DATASET RECORDS:
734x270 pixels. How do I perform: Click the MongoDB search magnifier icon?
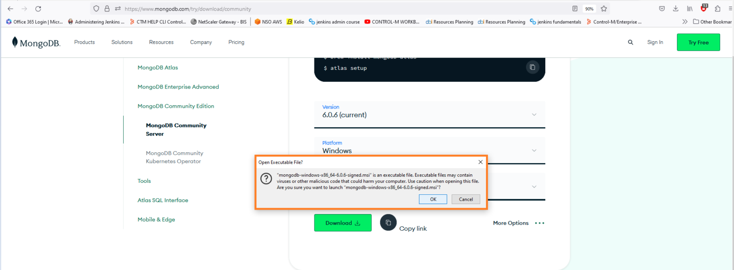coord(630,42)
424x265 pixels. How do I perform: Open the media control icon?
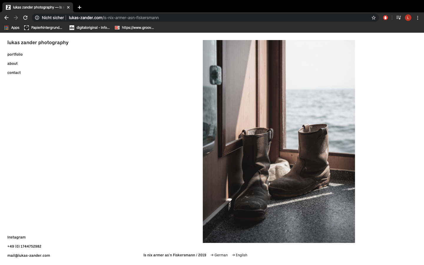(398, 18)
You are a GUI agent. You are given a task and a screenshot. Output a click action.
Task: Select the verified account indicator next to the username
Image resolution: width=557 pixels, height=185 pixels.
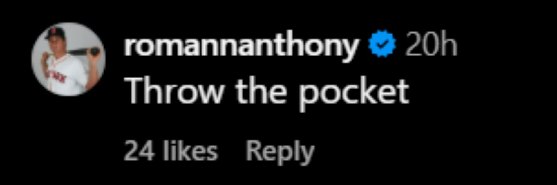pyautogui.click(x=382, y=44)
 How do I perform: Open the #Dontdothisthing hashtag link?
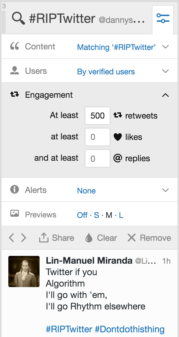(x=130, y=329)
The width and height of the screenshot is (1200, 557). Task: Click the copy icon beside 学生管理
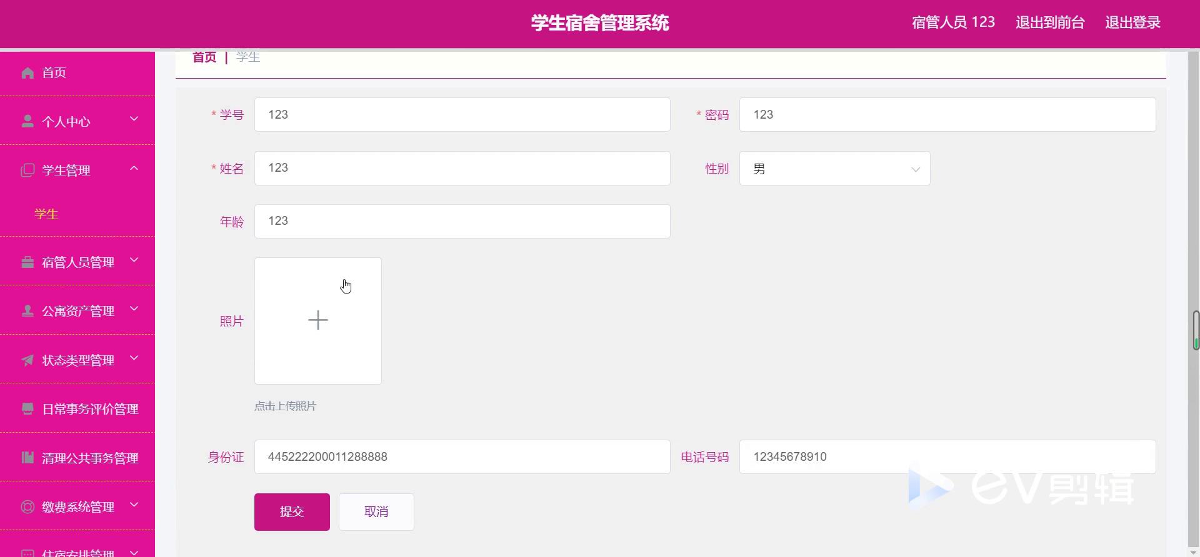[x=28, y=170]
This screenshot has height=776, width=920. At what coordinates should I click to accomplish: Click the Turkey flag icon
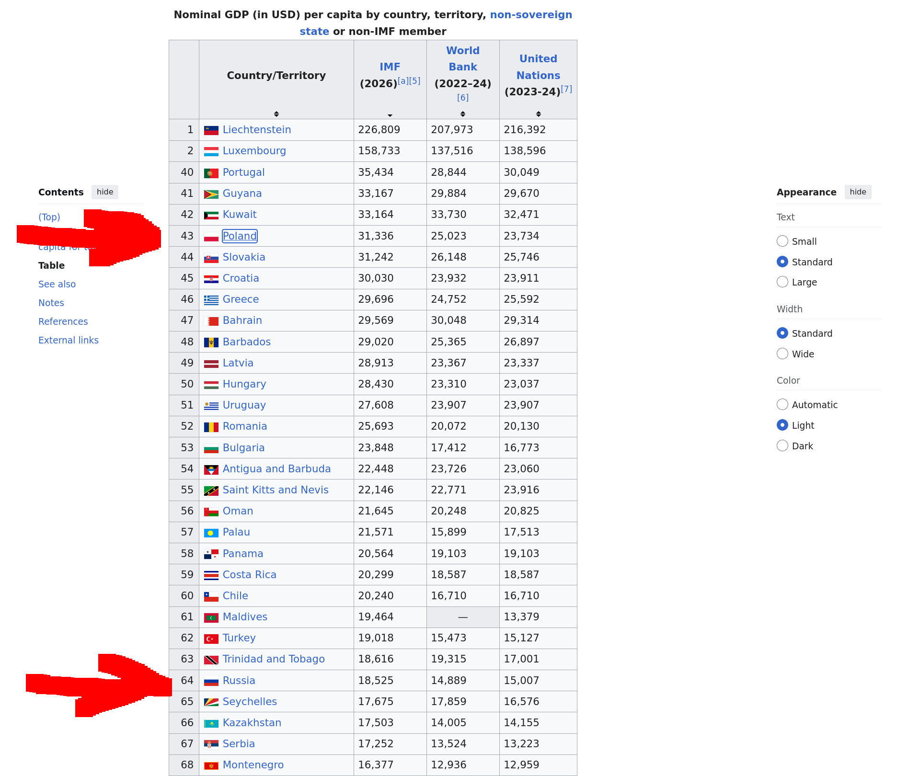[211, 639]
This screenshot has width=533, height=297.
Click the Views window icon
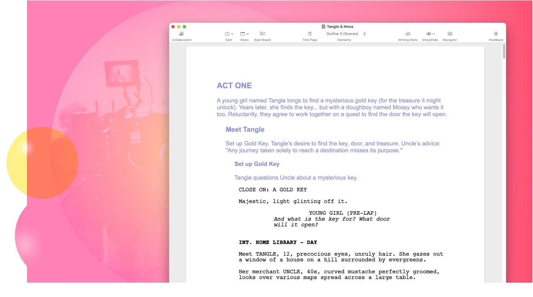(x=243, y=34)
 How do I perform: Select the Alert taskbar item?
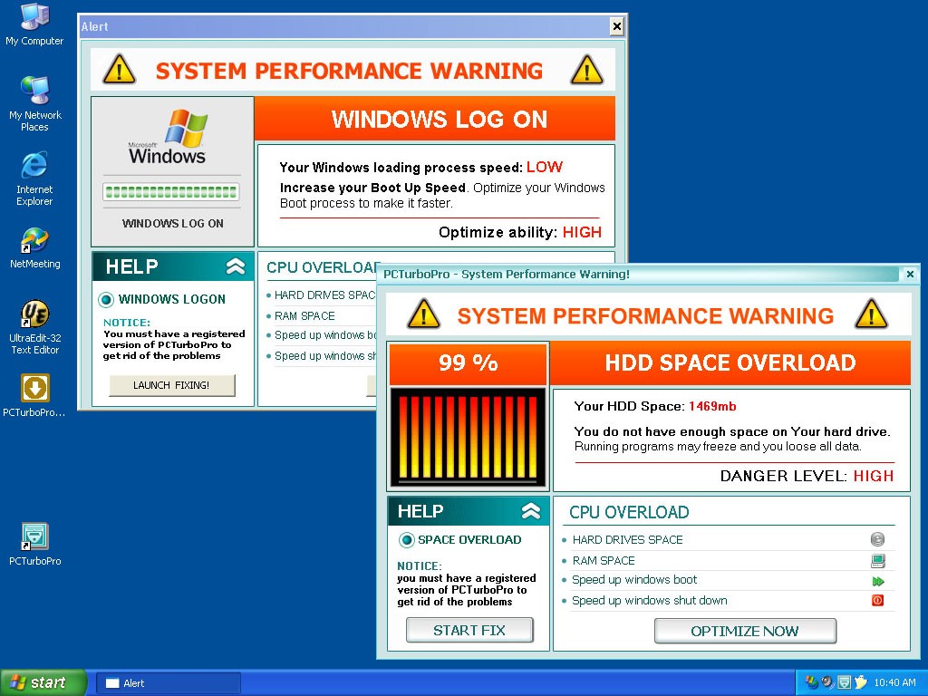pos(169,683)
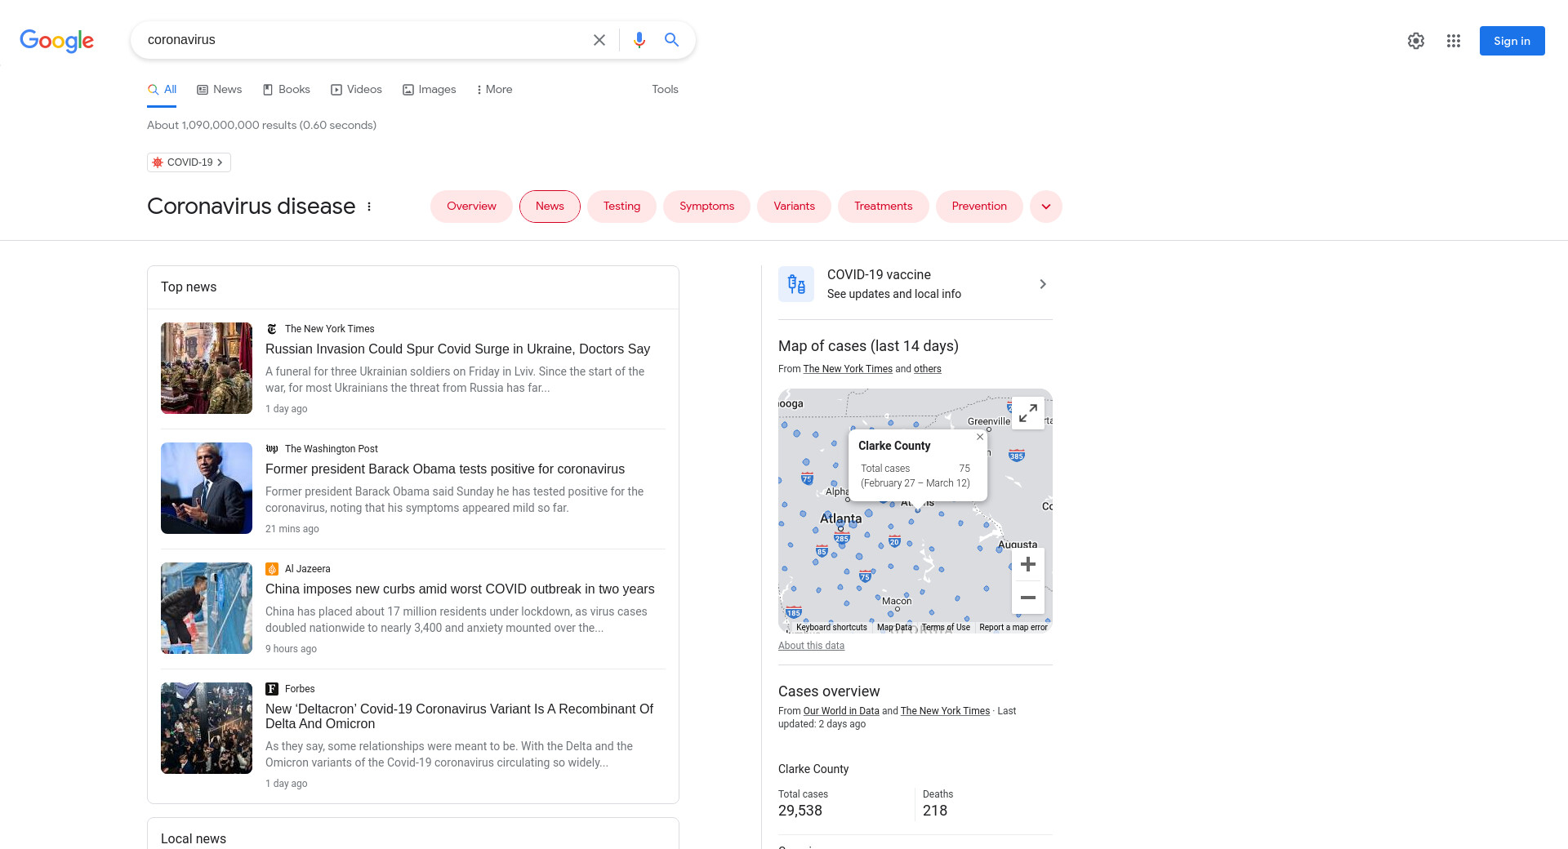Click the Sign in button
The height and width of the screenshot is (849, 1568).
(1511, 41)
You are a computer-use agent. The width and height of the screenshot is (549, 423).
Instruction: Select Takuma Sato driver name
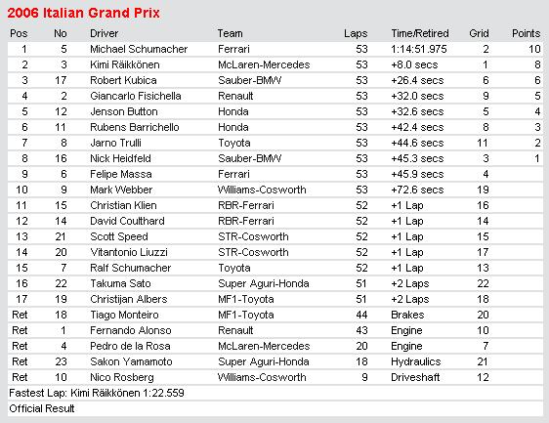(x=120, y=283)
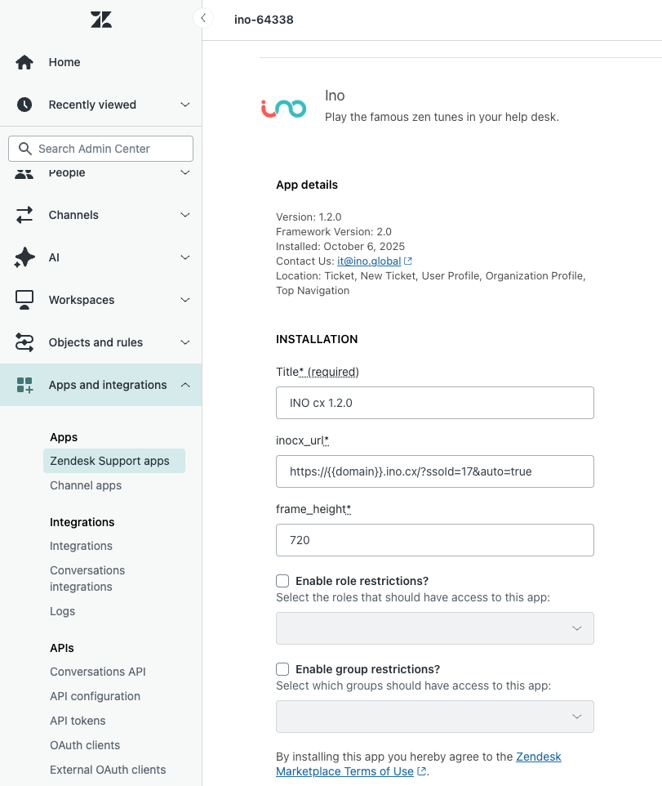The image size is (662, 786).
Task: Enable role restrictions checkbox
Action: [282, 581]
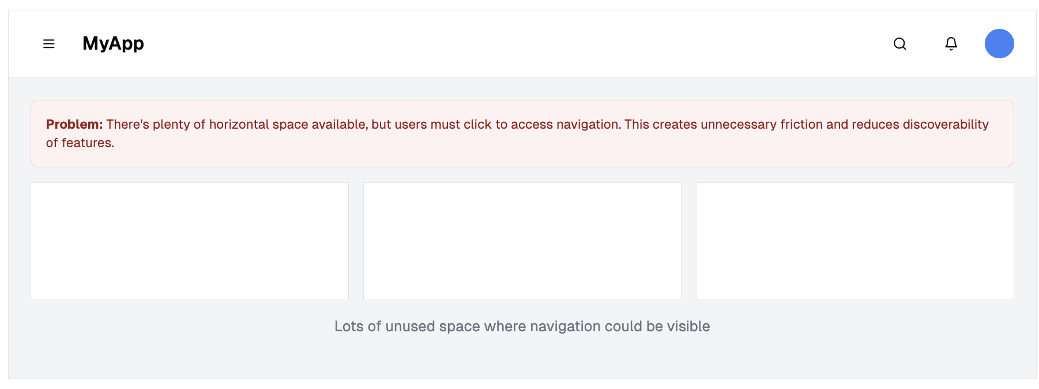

DIRECTIONS:
From the data above, pick out each line containing "agent" and copy it.

OUTPUT BELOW:
You are a GUI agent. You are given a task and a screenshot. Output a click action.
You are a computer-use agent. The width and height of the screenshot is (549, 423).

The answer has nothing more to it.